TASK MATERIAL:

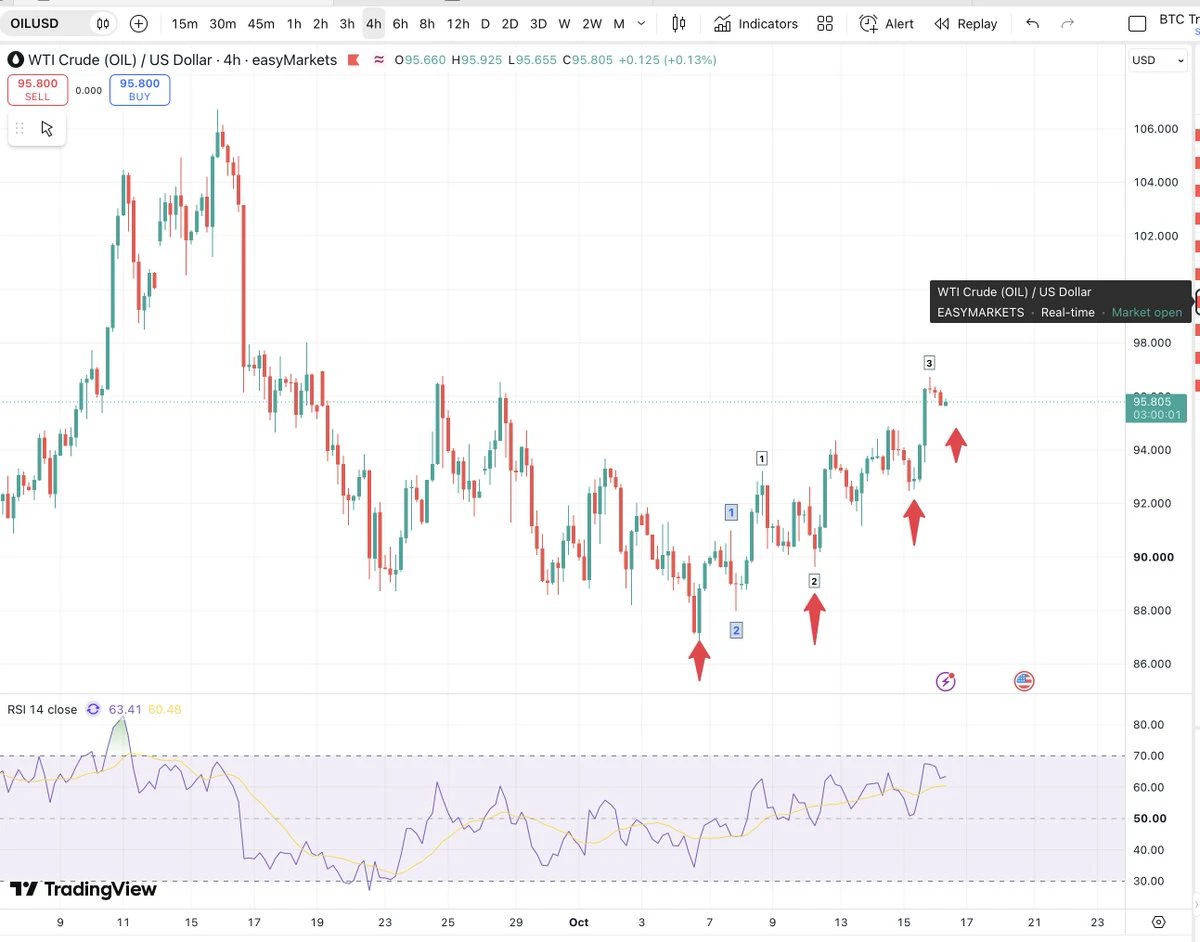
Task: Open the candlestick chart type selector
Action: point(679,23)
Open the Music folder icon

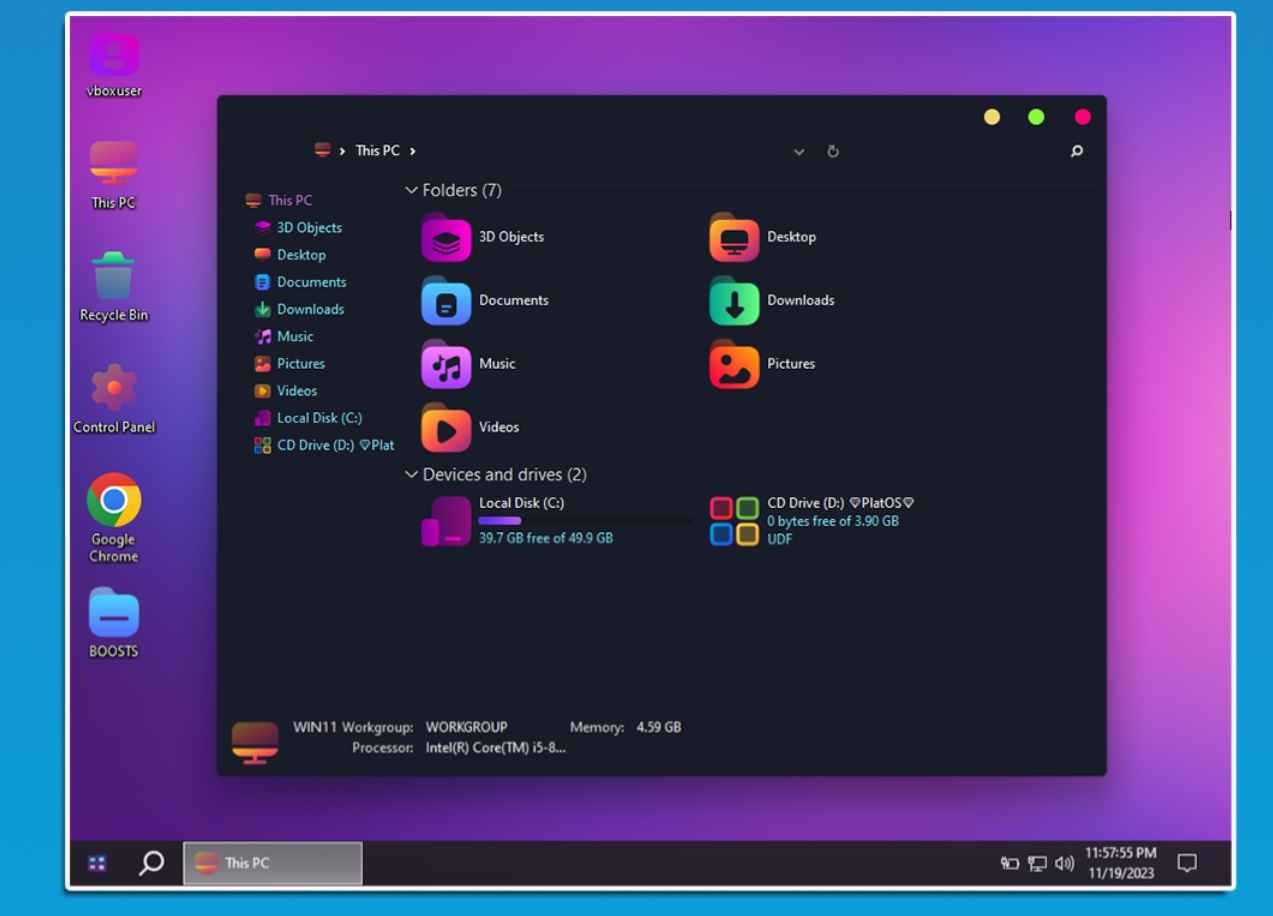coord(446,365)
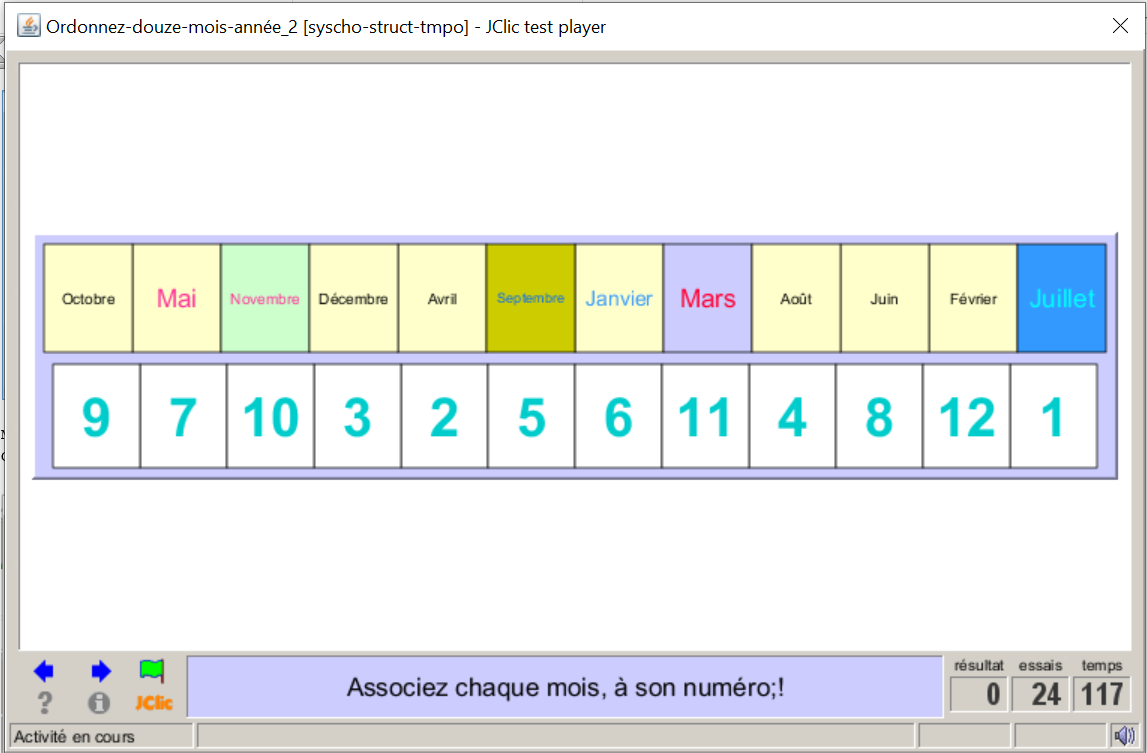This screenshot has height=753, width=1147.
Task: Click the number 12 cell
Action: point(966,416)
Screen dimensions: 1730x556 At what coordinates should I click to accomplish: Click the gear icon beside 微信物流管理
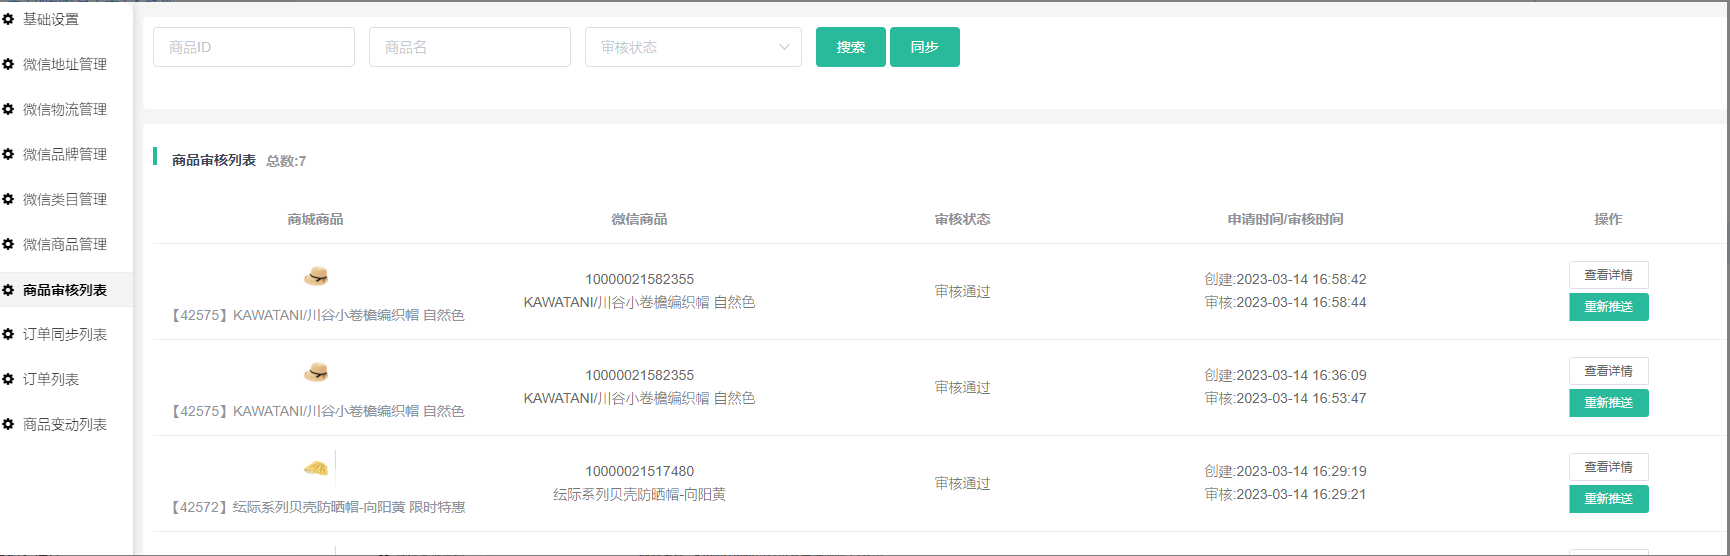(8, 109)
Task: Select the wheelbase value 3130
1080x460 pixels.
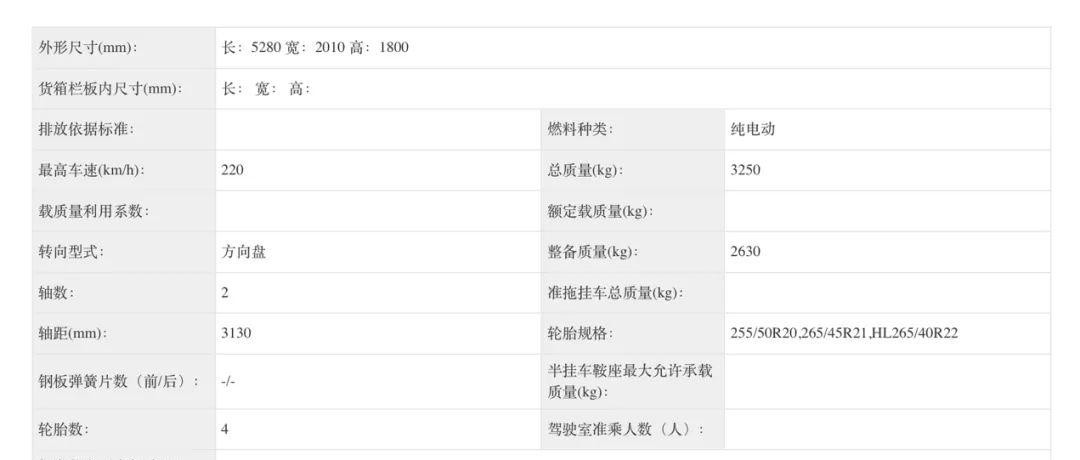Action: pyautogui.click(x=236, y=333)
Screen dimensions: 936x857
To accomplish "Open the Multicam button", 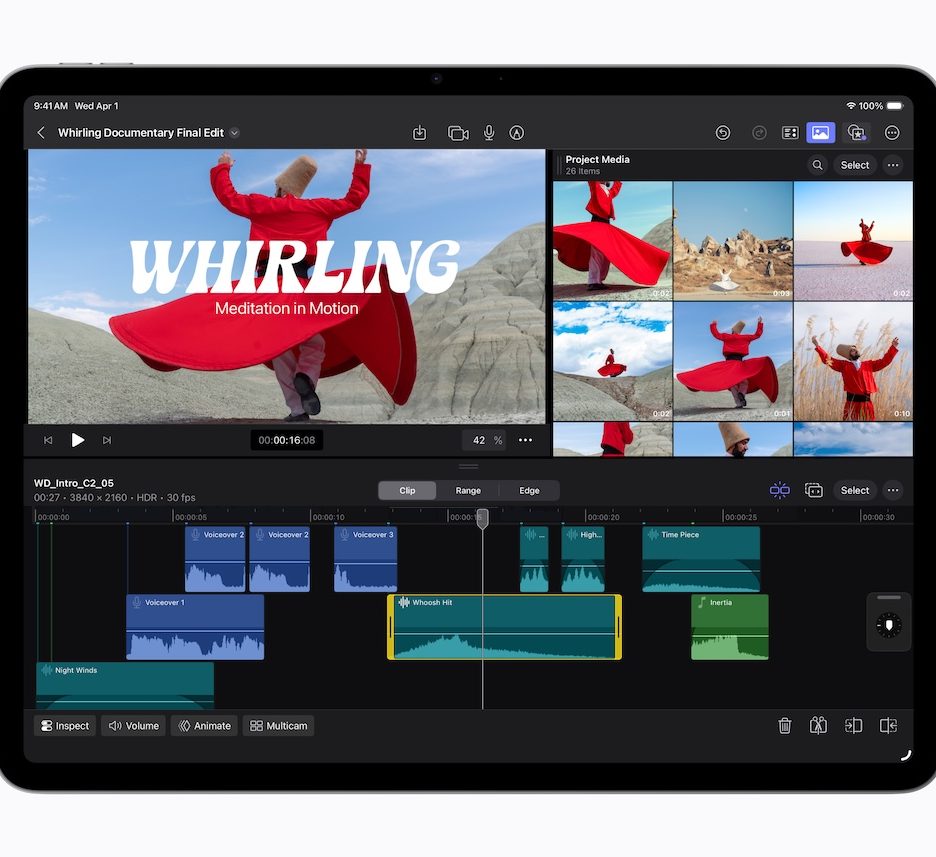I will (x=278, y=726).
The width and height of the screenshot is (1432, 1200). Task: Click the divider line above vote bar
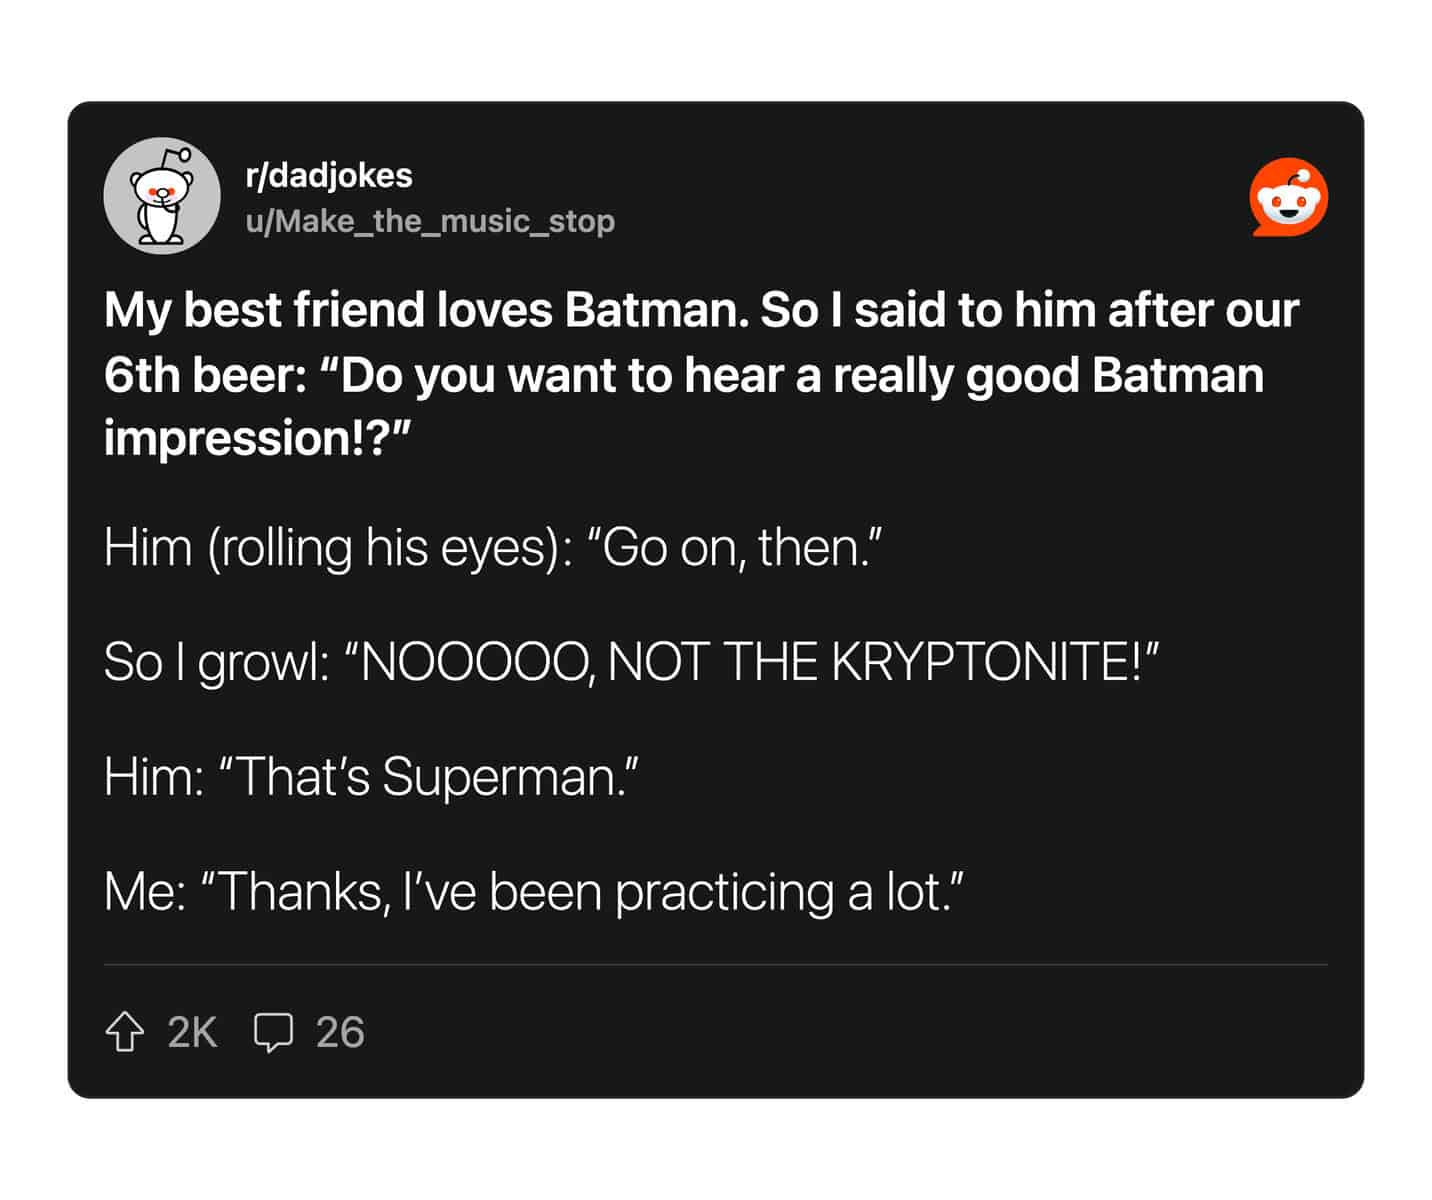pos(716,965)
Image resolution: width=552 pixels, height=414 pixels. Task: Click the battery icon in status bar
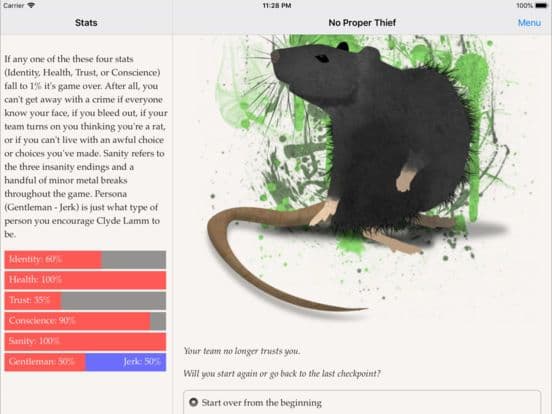click(x=541, y=6)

EXERCISE AIM:
Please retype only the lines from the line that holds "The width and" through the end of the records, exactly as they stand, and drop every picture.

PROBLEM SOLUTION:
The width and height of the screenshot is (1432, 1200). Task: Click the divider line above vote bar
pos(716,965)
Image resolution: width=552 pixels, height=414 pixels. Task: Click the battery icon in status bar
click(x=541, y=6)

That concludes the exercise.